Action item: The lines wanted are those from the one containing "You are a GUI" to the last line of the entries below; output them exactly, leaving out pictures.

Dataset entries

"""

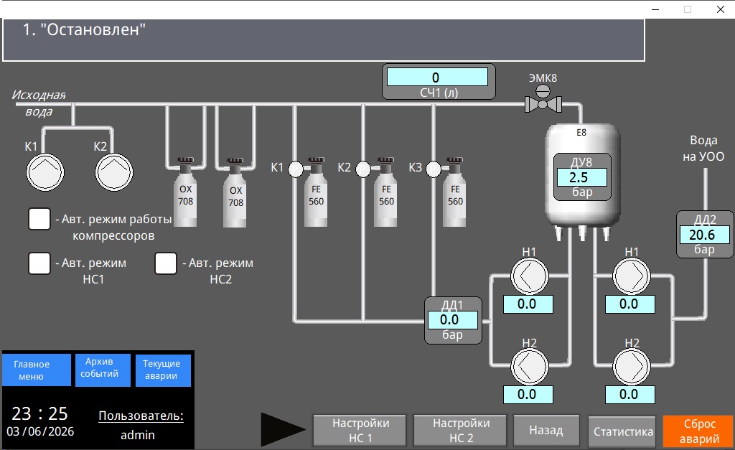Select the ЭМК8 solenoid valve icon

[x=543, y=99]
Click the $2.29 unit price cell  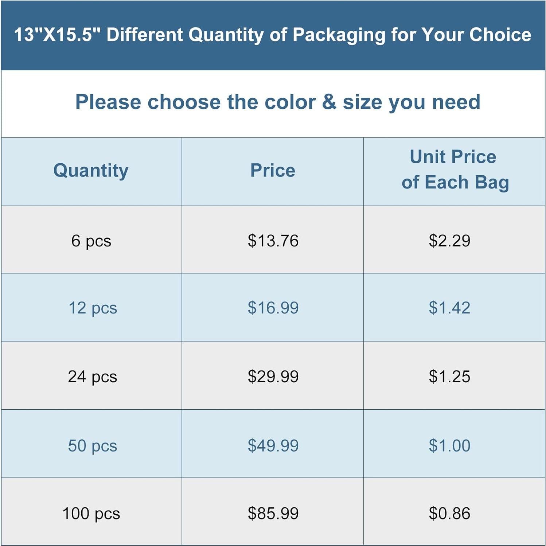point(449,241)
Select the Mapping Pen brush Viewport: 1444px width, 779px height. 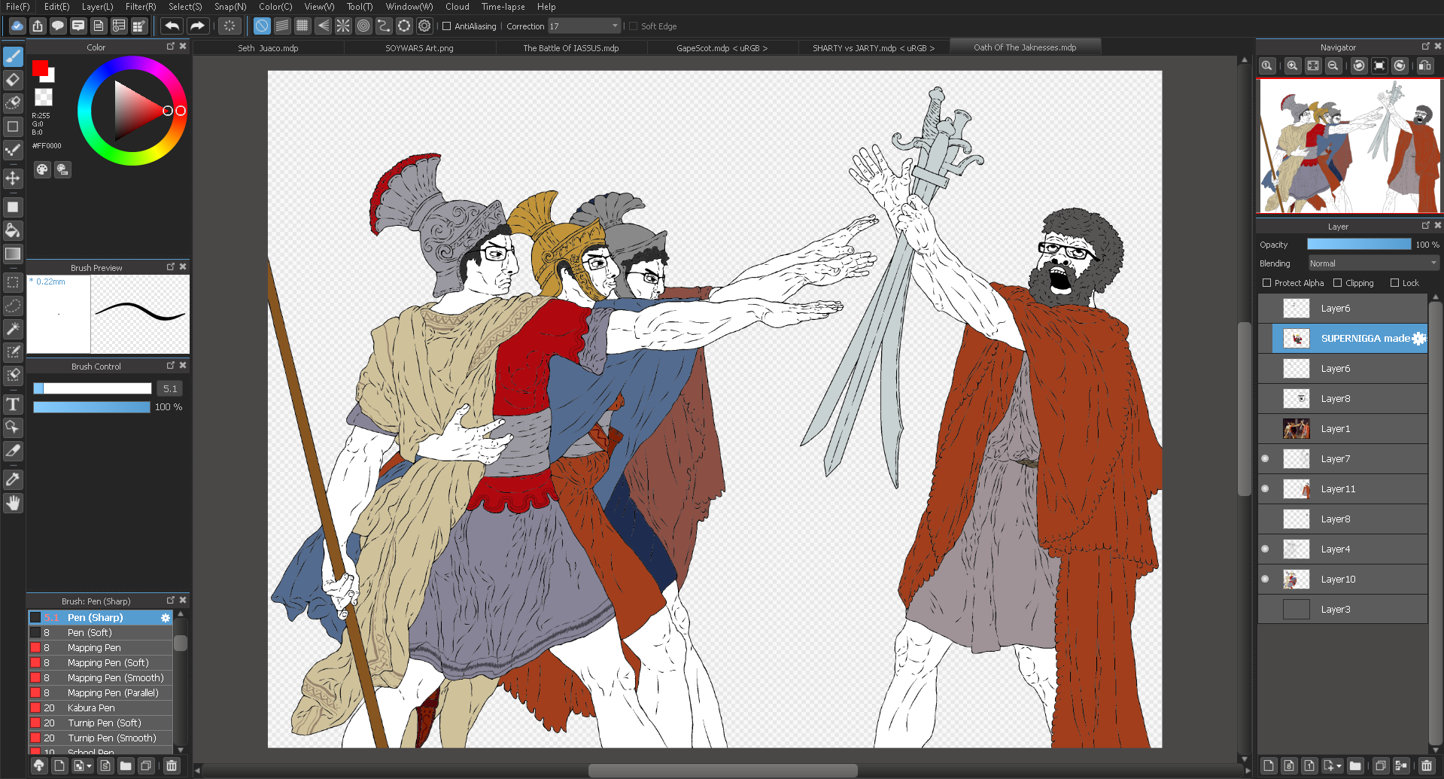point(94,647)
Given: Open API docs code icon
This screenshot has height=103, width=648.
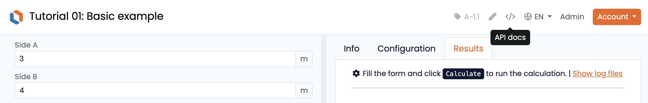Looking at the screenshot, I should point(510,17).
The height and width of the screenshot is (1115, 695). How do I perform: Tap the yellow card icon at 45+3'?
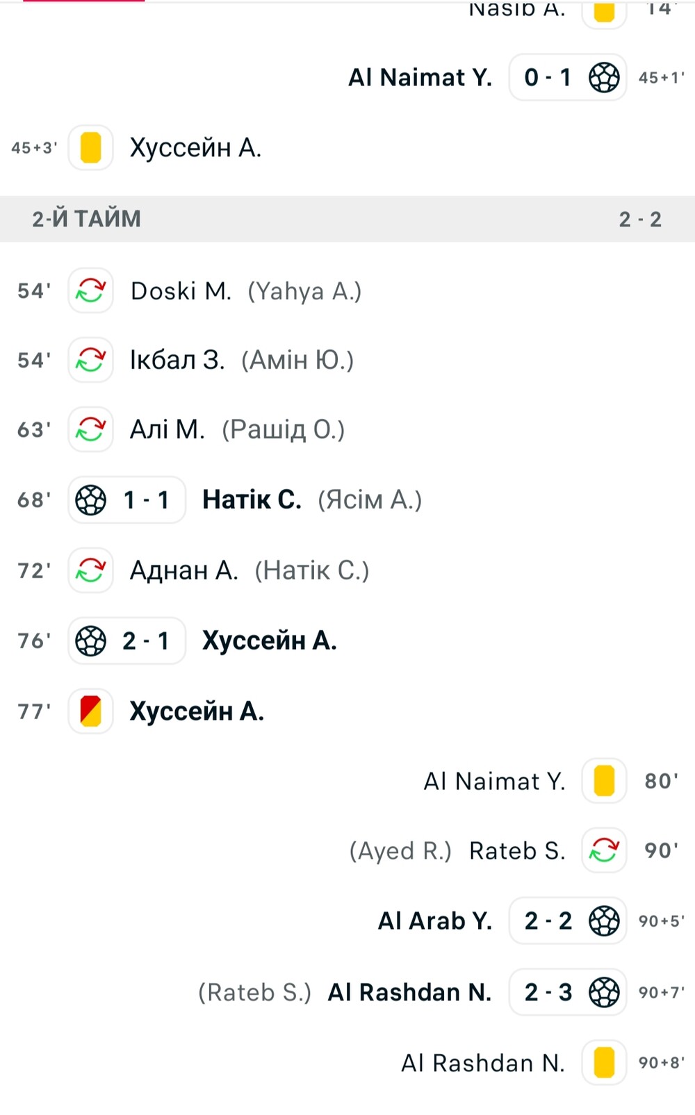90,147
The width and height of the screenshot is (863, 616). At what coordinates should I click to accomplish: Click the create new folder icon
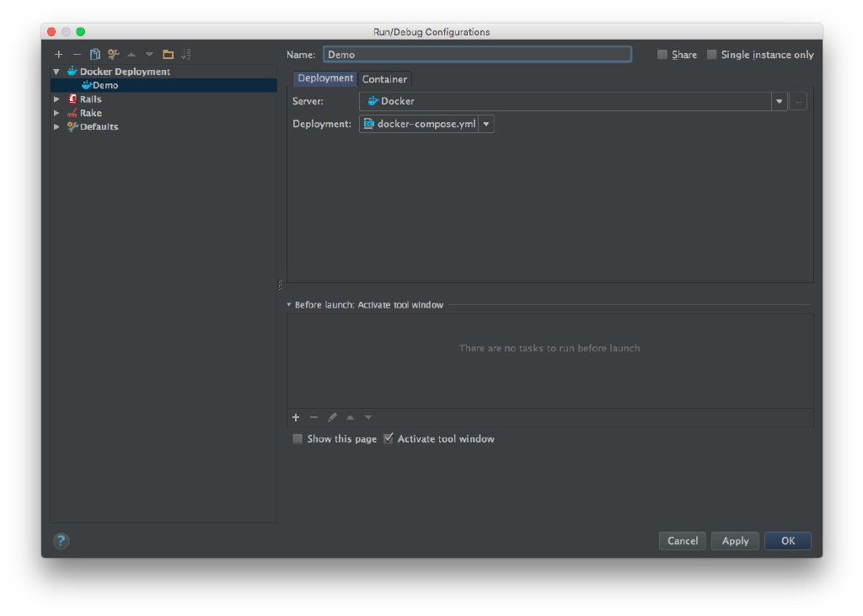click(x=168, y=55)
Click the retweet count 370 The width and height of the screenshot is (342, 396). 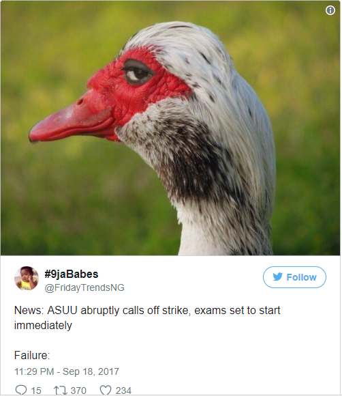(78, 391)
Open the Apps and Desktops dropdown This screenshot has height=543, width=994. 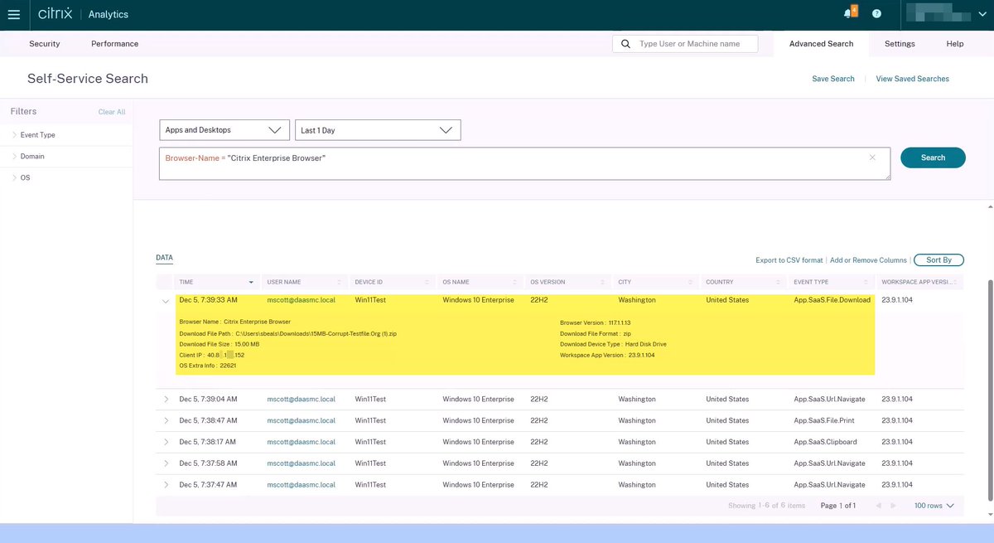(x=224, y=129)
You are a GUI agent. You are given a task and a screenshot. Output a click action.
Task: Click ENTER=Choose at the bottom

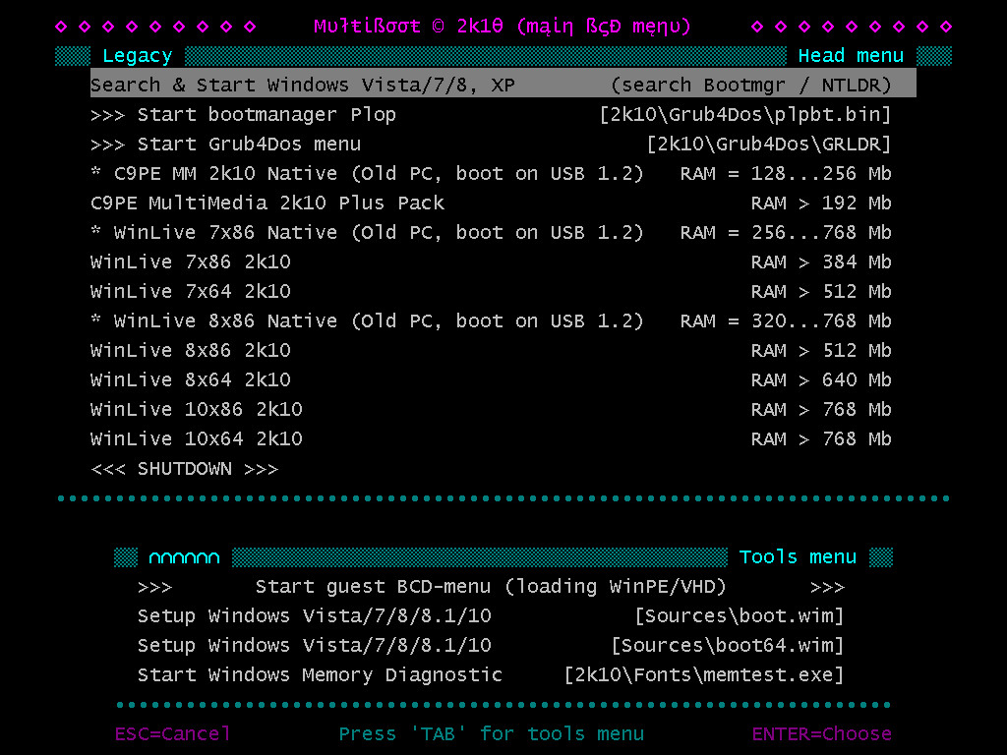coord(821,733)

"""

Answer to this problem:
You are a GUI agent. You are given a task and a screenshot. Output a click action.
Task: Click ENTER=Choose at the bottom

coord(821,733)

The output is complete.